# Splitting data

Splitting data is a crucial step when it comes to validating models, let's explore a couple ways to do that

## Random Split

First, let's split our data randomly in train and test

In [1]:
import pandas as pd
import spacy
import umap
import numpy as np 
from pathlib import Path
import sys
sys.path.append("..")

from ml_editor.data_processing import format_raw_df

data_path = Path('../data/writers.csv')
df = pd.read_csv(data_path)
df = format_raw_df(df.copy())

  interactivity=interactivity, compiler=compiler, result=result)


In [2]:
from ml_editor.data_processing import get_random_train_test_split, get_vectorized_inputs_and_label

train_df_rand, test_df_rand = get_random_train_test_split(df[df["is_question"]], test_size=0.2, random_state=40)

In [3]:
len(train_df_rand), len(test_df_rand)

(6376, 1595)

## Author Split

Some authors may be more successful on average, and that may due to factors other than the quality of their formulation such as their popularity. To remove this potential source of bias, we could split by author

In [4]:
from ml_editor.data_processing import get_split_by_author

train_author, test_author = get_split_by_author(df[df["is_question"]])

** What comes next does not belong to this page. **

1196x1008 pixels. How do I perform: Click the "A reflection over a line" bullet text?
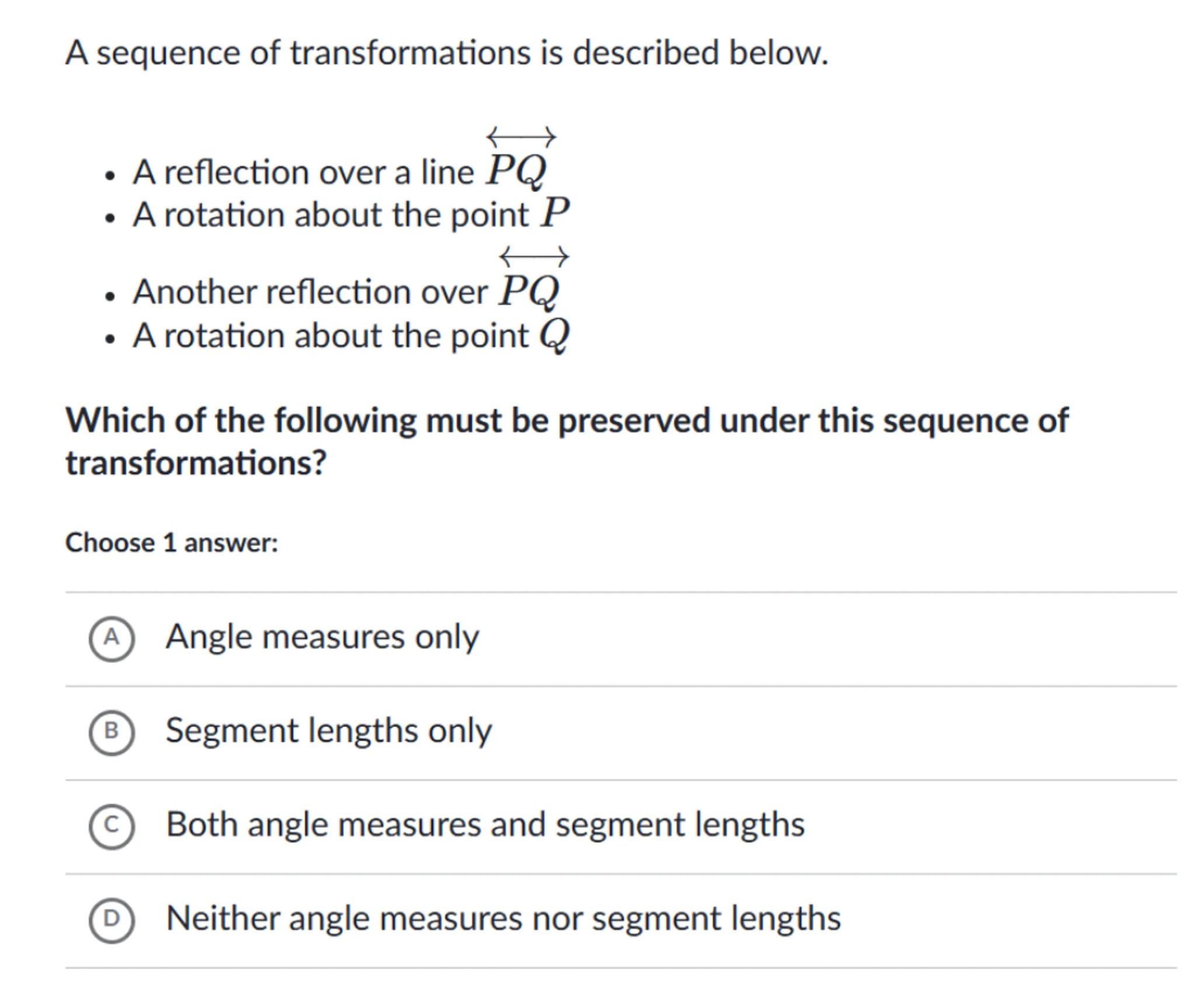coord(303,173)
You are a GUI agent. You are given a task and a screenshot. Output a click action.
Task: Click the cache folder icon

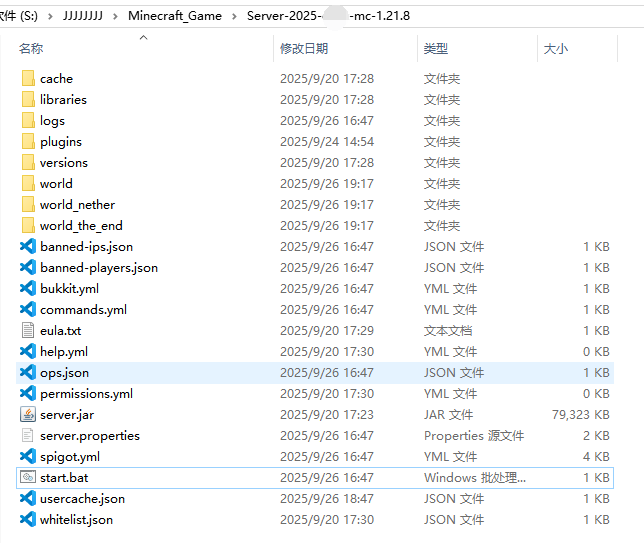tap(28, 78)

print("%s questions in training, %s in test." % (len(train_author),len(test_author)))
train_owners = set(train_author['OwnerUserId'].values)
test_owners = set(test_author['OwnerUserId'].values)
print("%s different owners in the training set" % len(train_owners))
print("%s different owners in the testing set" % len(test_owners))
print("%s overlapping owners" % len(train_owners.intersection(test_owners)))

5676 questions in training, 2295 in test.
2723 different owners in the training set
1167 different owners in the testing set
0 overlapping owners


Going forward, we will use the author split